Paperlinks

ISSCC 2011

Posted on March 11, 2011
Tagged with , , , ,

Website: http://isscc.org
20-24 February 2011, San Francisco, CA

ISSCC – the International Solid-State Circuits Conference – is the flagship conference of the Solid-State Circuits Society. It is widely considered the premier forum for presenting advances in solid-state circuits and systems-on-a-chip.

Here is a round-up of this year’s major SOI-based papers.

Session 4: Enterprise Processors & Components

#4.1:  A 5.2Ghz Microprocessor Chip for the IBM zEnterpriseTM System

J. Warnock, Y. Chan, W. Huott, S. Carey, M. Fee, H. Wen, M. Saccamango, F. Malgioglio, P. Meaney, D. Plass, Y-H. Chan, M. Mayo, G. Mayer, L. Sigal, D. Rude, R. Averill, M. Wood, T. Strach, H. Smith, B. Curran, E. Schwarz, L. Eisen, D. Malone, S. Weitzel, P-K. Mak, T. McPherson, C. Webb (IBM)

With this paper, IBM demonstrated the first commercial processor breaking the 5GHz speed  barrier.  The microprocessor chip for the IBM zEnterprise 196 system, it is implemented in 45nm SOI. It contains 4 processor cores running at 5.2GHz, and includes an on-chip high-speed 24MB shared DRAM L3 cache. The IBM team used a comprehensive design approach combining detailed power modeling and reduction techniques, with programmable timing control and a number of high-performance process-technology features in order to achieve this speed breakthrough within the available power envelope.

#4.2: Dynamic Hit Logic With Embedded 8Kb SRAM in 45nm SOI for the zEnterpriseTM Processor

A. R. Pelella, Y. H. Chan, B. Balakrishnan, P. Patel, D. Rodko, R. E. Serton (IBM)

This paper describes dynamic hit logic with an embedded 8Kbit SRAM. The 14b hit logic uses a search-for-a-hit scheme with programmable launch and reset clocks. Array BIST provides both the hit logic and SRAM with full at-speed test coverage. The SRAM (1R/1W) uses 45nm SOI 6T cell with domino hierarchical dual-read bitlines.
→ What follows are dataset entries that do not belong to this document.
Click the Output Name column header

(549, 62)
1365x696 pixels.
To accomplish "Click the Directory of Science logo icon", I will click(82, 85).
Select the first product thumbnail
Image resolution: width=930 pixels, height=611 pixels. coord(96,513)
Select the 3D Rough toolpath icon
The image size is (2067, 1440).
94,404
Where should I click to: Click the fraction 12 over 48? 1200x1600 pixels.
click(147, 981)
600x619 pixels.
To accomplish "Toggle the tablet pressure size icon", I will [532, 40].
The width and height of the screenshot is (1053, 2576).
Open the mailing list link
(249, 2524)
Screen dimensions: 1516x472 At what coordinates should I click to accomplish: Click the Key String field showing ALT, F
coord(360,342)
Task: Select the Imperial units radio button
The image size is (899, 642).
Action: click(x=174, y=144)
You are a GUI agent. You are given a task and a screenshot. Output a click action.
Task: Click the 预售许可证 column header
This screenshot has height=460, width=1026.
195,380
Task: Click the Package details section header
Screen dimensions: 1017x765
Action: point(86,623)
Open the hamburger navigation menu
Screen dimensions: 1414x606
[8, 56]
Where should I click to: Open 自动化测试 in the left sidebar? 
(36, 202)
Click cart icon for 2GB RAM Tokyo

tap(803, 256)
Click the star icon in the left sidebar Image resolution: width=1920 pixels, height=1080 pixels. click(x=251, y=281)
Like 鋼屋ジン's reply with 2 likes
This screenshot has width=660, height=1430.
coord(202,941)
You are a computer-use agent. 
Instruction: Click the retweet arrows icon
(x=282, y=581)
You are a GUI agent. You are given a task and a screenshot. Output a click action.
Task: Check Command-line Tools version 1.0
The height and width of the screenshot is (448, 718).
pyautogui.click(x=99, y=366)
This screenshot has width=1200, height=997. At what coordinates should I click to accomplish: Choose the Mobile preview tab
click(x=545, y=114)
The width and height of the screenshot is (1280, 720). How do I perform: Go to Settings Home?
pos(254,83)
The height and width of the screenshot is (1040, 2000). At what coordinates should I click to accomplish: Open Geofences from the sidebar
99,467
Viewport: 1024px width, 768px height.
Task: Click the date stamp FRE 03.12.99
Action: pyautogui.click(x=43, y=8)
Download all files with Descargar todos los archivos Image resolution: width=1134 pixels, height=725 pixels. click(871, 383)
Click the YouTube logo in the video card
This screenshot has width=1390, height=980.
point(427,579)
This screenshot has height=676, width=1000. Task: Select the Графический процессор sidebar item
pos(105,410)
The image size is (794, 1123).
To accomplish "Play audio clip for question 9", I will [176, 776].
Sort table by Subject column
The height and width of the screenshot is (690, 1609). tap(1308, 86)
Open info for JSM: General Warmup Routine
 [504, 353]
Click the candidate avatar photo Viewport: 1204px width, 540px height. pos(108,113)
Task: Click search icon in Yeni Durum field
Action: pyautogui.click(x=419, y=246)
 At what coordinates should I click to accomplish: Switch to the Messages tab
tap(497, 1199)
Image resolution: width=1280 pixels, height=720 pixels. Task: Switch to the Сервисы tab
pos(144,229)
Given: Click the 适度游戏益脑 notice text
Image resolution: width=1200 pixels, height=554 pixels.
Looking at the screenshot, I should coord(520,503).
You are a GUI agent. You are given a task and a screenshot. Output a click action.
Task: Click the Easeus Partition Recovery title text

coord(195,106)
#4.5:  Design Solutions for the Bulldozer 32nm SOI 2-core Processor Module in an 8-Core CPU

T. Fischer, S. Arekapudi, E. Busta, C. Dietz, M. Golden, S. Hilker, A. Horiuchi, K. A. Hurd, D. Johnson, H. McIntyre, S. Naffziger, J. Vinh, J. White, K. Wilcox (AMD)

This paper describes the new “Bulldozer” 2-core CPU module that contains 213M transistors in an11-metal layer 32nm high-k metal-gate SOI CMOS process. In addition to the micro-architecture improvements, the components, such as the L1 and L2 caches, the integer unit and the Floating Point unit, are designed to achieve higher frequency, lower power consumption, and lower gate counts per cycle than the 45nm AMD core while maintaining IPC (Instructions per Cycles). It achieves over 3.5GHz in an area (including 2MB L2 cache) of 30.9mm2.

#4.6:  40-Entry Unified Out-of-Order Scheduler and Integer Execution Unit for the AMD Bulldozer x86-64 Core

M. Golden, S. Arekapudi, J. Vinh (AMD)

This paper presents a 40-instruction out-of-order scheduler that issues four operations per cycle and supports single-cycle operation wakeup. The integer execution unit supports single-cycle bypass between four functional units. Critical paths are implemented without exotic circuit techniques or heavy reliance on full-custom design. Architectural choices minimize power consumption.


Session 8: Wireline Architectures and Circuits for Next Generation Wireline Transceivers

#8.8: A 14Gb/s High-Swing Thin-Oxide Device SST TX in 45nm CMOS SOI

C. Menolfi, T. Toifl, M. Rueegg, M. Braendli, P. Buchmann, M. Kossel, T. Morf (IBM, Miromico)

The IBM/Zurich R&D team presented a 14Gb/s high-swing source-series-terminated (SST) TX that features up to twice the signaling amplitude of a conventional SST design. The 4-tap FFE TX is based on a high-voltage, thin-oxide device SST output driver stage whose pull-up and pull-down switches are driven from separate, split supply pre-drivers. Implemented in 45nm CMOS SOI, the circuit consumes 85.5mW at 14Gb/s from a nominal supply of 1V and an output driver supply of 2V.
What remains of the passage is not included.